Pemerintah Kota Bekasi kembali mengambil langkah tegas dalam rangka menata ketertiban dan estetika tata ruang wilayahnya. Pada Senin, (24/8), sebanyak 40 unit bangunan tidak berizin yang terdiri dari kios tempat usaha dan rumah tinggal digusur oleh petugas gabungan di sepanjang Jalan Hankam Raya, Kelurahan Jati Rahayu, Kecamatan Pondok Melati, Kota Bekasi.
Tindakan penertiban ini merupakan komitmen jangka panjang dari pemerintah daerah setempat untuk mengembalikan fungsi lahan publik sesuai dengan peruntukannya. Langkah ini diambil setelah serangkaian prosedur teguran dan sosialisasi dilakukan kepada para pemilik bangunan liar yang memanfaatkan area terlarang tersebut tanpa dasar hukum yang sah.
Pihak berwenang menegaskan bahwa penertiban di area Jalan Hankam Raya, Kelurahan Jati Rahayu ini dilakukan demi menegakkan aturan penataan kawasan. Keberadaan puluhan struktur ilegal tersebut selama ini dinilai memicu kesemrawutan lalu lintas, mengganggu estetika lingkungan, serta berpotensi merusak fasilitas umum di sekitarnya.
Fokus Penataan Kawasan dan Imbauan Kepada Masyarakat
Proses pembongkaran berlangsung dengan pengawalan dari petugas Satuan Polisi Pamong Praja (Satpol PP) bersama jajaran terkait untuk memastikan situasi di lapangan tetap aman dan kondusif.
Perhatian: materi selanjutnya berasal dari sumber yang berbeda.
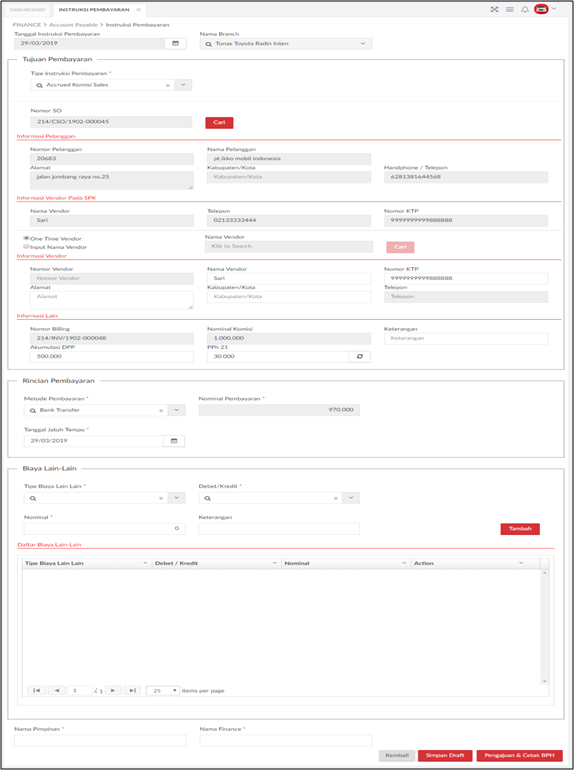Expand the Metode Pembayaran dropdown
The width and height of the screenshot is (574, 770).
[176, 410]
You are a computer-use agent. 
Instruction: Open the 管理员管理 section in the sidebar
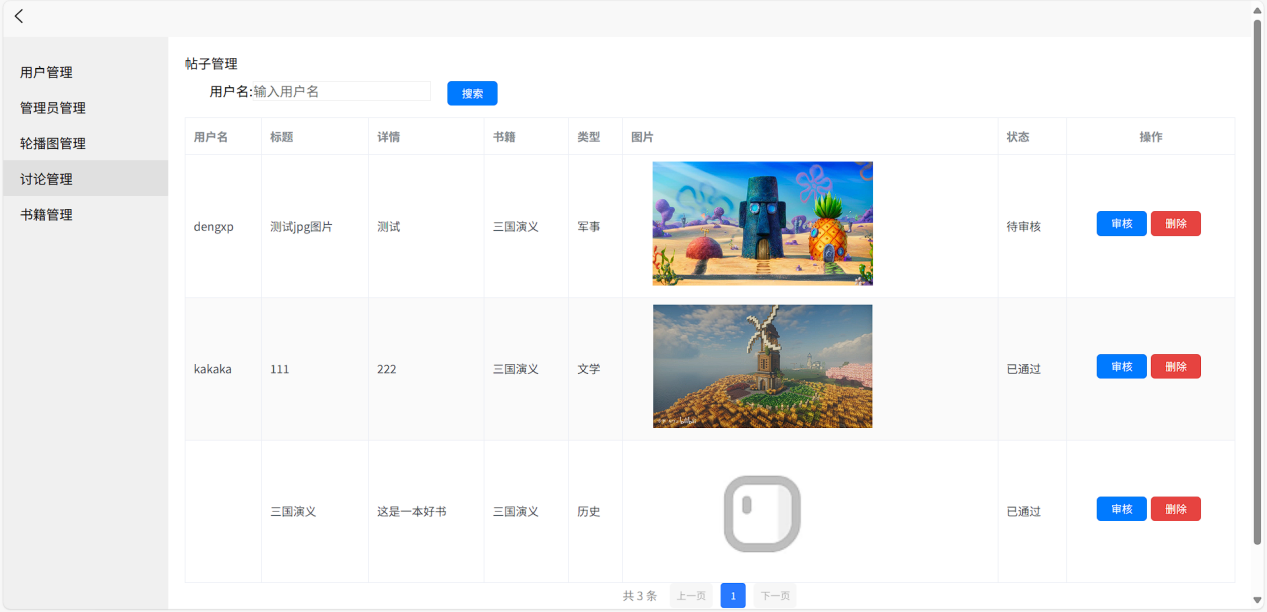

Sebagian besar pemilik bangunan tampak kooperatif saat proses pengosongan dan penertiban area berlangsung oleh alat berat dan petugas di tempat kejadian.
Pemerintah Kota Bekasi menyatakan bahwa langkah penertiban seperti ini akan terus digalakkan secara berkala di berbagai titik rawan lainnya di seluruh penjuru kota, dengan tujuan utama menegakkan Peraturan Daerah (Perda) terkait tata ruang, mengembalikan fungsi fasilitas umum atau bahu jalan, serta mencegah tumbuhnya permukiman ilegal yang berisiko memicu banjir, sembari mengimbau masyarakat dan para pelaku usaha agar selalu memastikan keabsahan izin mendirikan bangunan sebelum membangun tempat tinggal maupun tempat usaha demi menghindari kerugian di kemudian hari.
Dengan selesainya proses pembongkaran 40 kios dan rumah di kawasan Pondok Melati tersebut, Pemkot Bekasi berencana untuk segera merapikan bekas area pembongkaran agar dapat difungsikan kembali sebagaimana mestinya bagi kenyamanan masyarakat umum.